Recent advances in our understanding of the pathophysiology of inflammatory processes at the molecular level, combined with progress in radiopharmaceutical sciences, has boosted the development of nuclear medicine techniques for the diagnosis of infection/inflammation.
The use of radiolabelled white blood cells has been studied and evaluated in several pathologies and is still the reference method. Several alternative approaches, however, have been developed that may, in the future, improve the specificity and the ease of use of the technique. For the first time, a radio-pharmaceutical that may distinguish between sterile and septic inflammation, 99Tcm-Infecton, has been developed. Also, monoclonal antibody fragments, cytokines and a variety of new synthetic peptides that bind specifically to granulocytes have been prepared. Particularly promising appears to be the detection of the expression of adhesion molecules by activated endothelium as a first-line technique for the detection of inflammatory foci.
For the diagnosis of autoimmunity and chronic inflammatory processes, important progress has also been made. Autoimmunity can now be studied by in vivo detection of tissue-infiltrating activated lymphocytes by radiolabelled interleukin-2. A radiopharmaceutical for the diagnosis of monocyte infiltration, J001X, is also available, and the commercially available Octreoscan holds promise in autoimmune and chronic inflammatory diseases.
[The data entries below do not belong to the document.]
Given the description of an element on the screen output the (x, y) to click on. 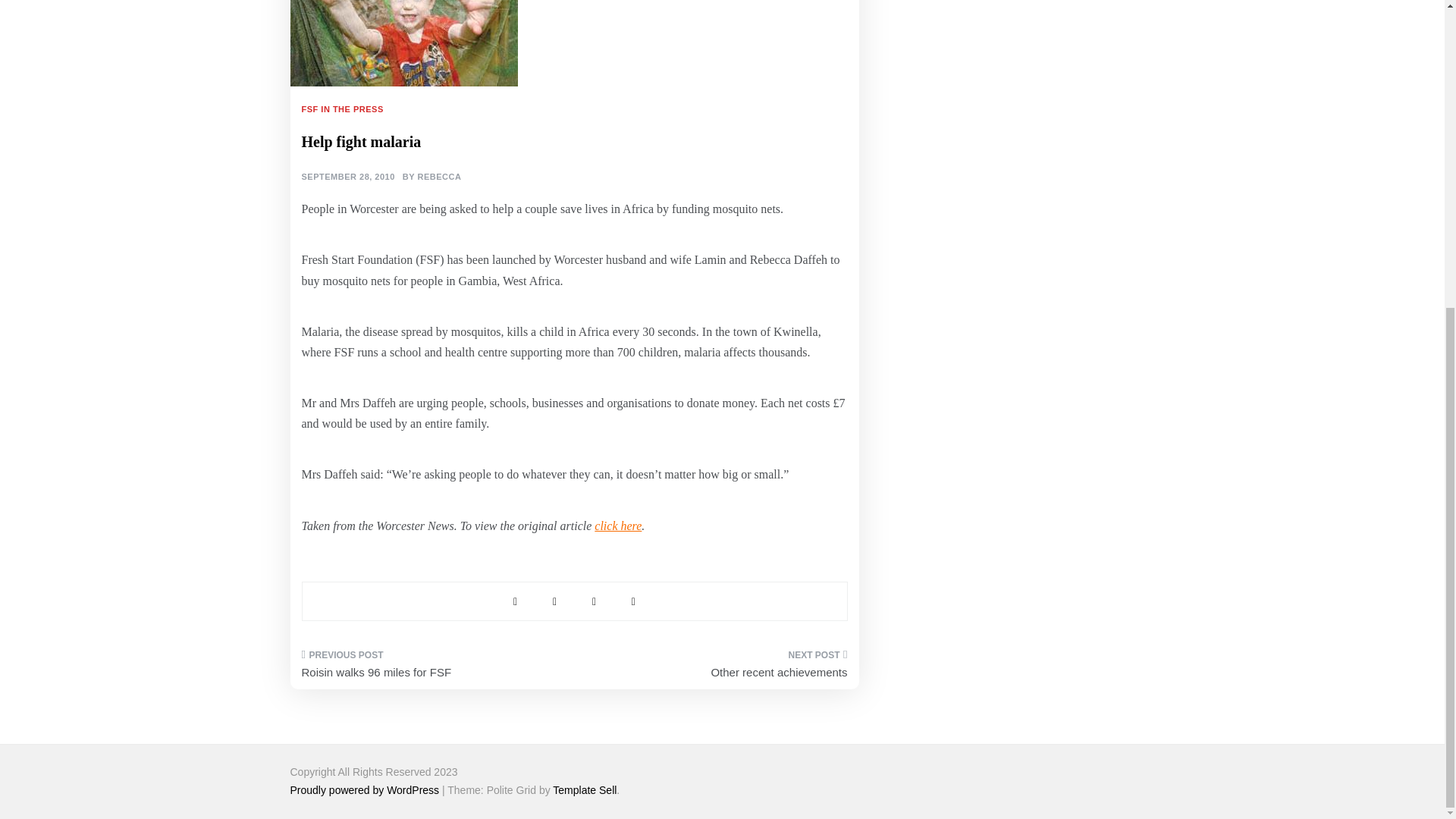
Proudly powered by WordPress (365, 789)
SEPTEMBER 28, 2010 (347, 177)
click here (618, 525)
REBECCA (438, 177)
Template Sell (584, 789)
FSF IN THE PRESS (344, 109)
Roisin walks 96 miles for FSF (432, 668)
Other recent achievements (716, 668)
Given the description of an element on the screen output the (x, y) to click on. 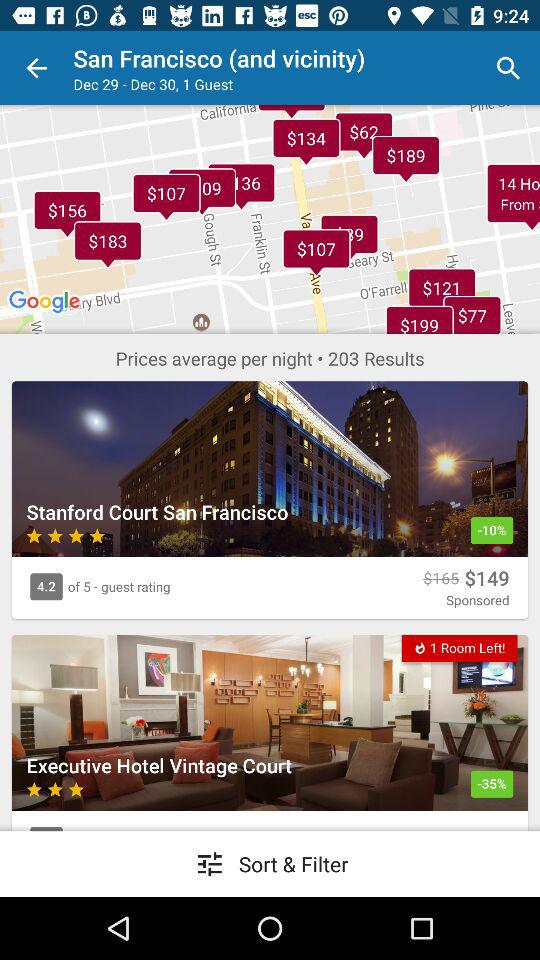
select the 1st image below the maps (269, 468)
select the 1st image completely below the maps (269, 500)
go to the search icon on the top right corner (508, 68)
go to the icon which is left to the 1 room left (420, 647)
Given the description of an element on the screen output the (x, y) to click on. 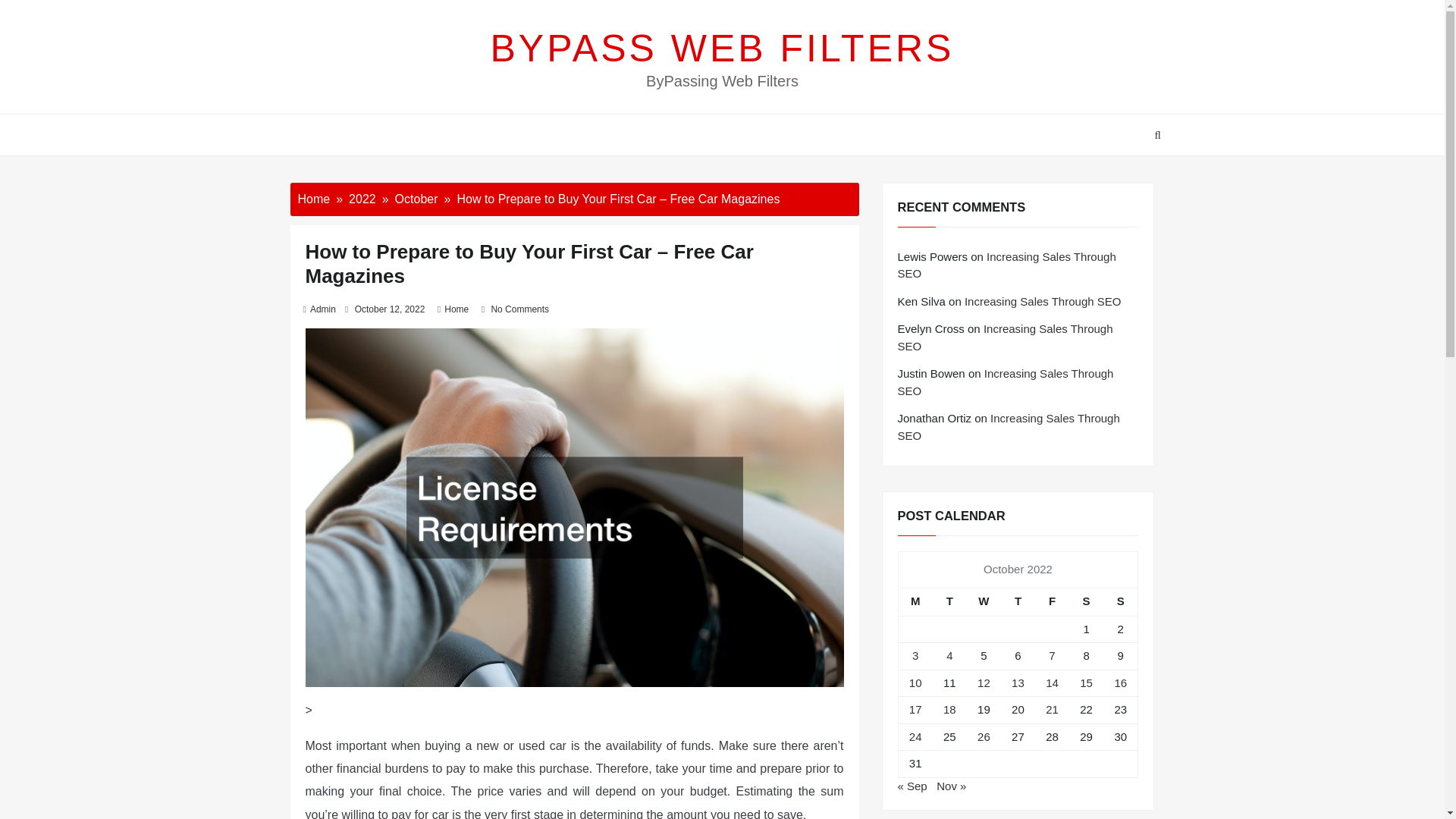
October (416, 198)
Thursday (1018, 601)
Wednesday (983, 601)
Increasing Sales Through SEO (1042, 300)
Increasing Sales Through SEO (1005, 381)
BYPASS WEB FILTERS (722, 48)
Sunday (1120, 601)
13 (1018, 682)
No Comments (519, 308)
10 (914, 682)
Increasing Sales Through SEO (1007, 265)
Saturday (1085, 601)
14 (1051, 682)
2022 (362, 198)
Home (313, 198)
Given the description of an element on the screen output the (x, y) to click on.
The efforts of the scientific community have given us new perspectives in diagnostic nuclear medicine: easier techniques that promise better sensitivity and specificity are now also being tested for the study of new disease conditions. The results of the clinical trials now in progress will determine the future of this challenging and fascinating field and the role of nuclear medicine in the management of patients with infection/inflammation.